:: À faire ::
Recopiez à l'identique toutes les lignes ci-dessous, en laissant de côté les images.

:: Données à traiter ::
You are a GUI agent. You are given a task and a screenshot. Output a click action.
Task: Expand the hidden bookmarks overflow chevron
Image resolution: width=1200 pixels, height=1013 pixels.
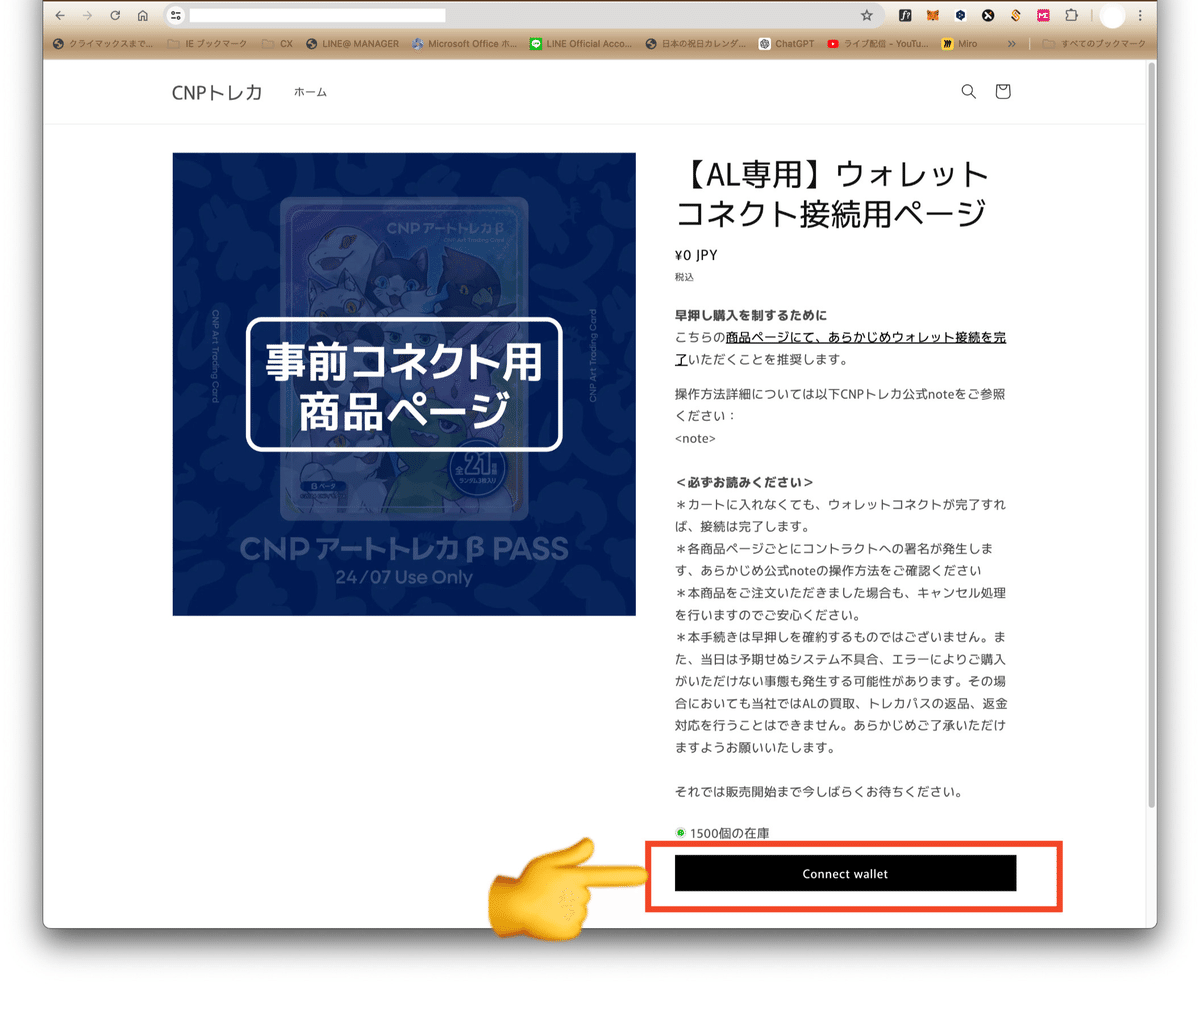point(1011,44)
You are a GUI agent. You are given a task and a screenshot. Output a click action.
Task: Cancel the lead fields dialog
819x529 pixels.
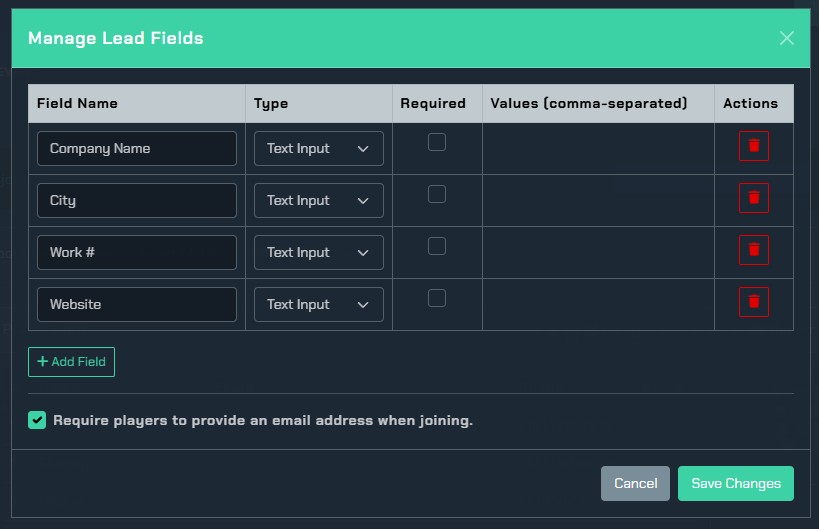pyautogui.click(x=635, y=483)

:: Corrigé ::
You are a GUI agent. You are given a task and a screenshot. Output a click action.
Task: Expand the hidden bookmarks overflow chevron
Image resolution: width=1200 pixels, height=1013 pixels.
point(1011,44)
You are a GUI agent. You are given a task and a screenshot. Output a click action.
Task: Cancel the lead fields dialog
819x529 pixels.
pyautogui.click(x=635, y=483)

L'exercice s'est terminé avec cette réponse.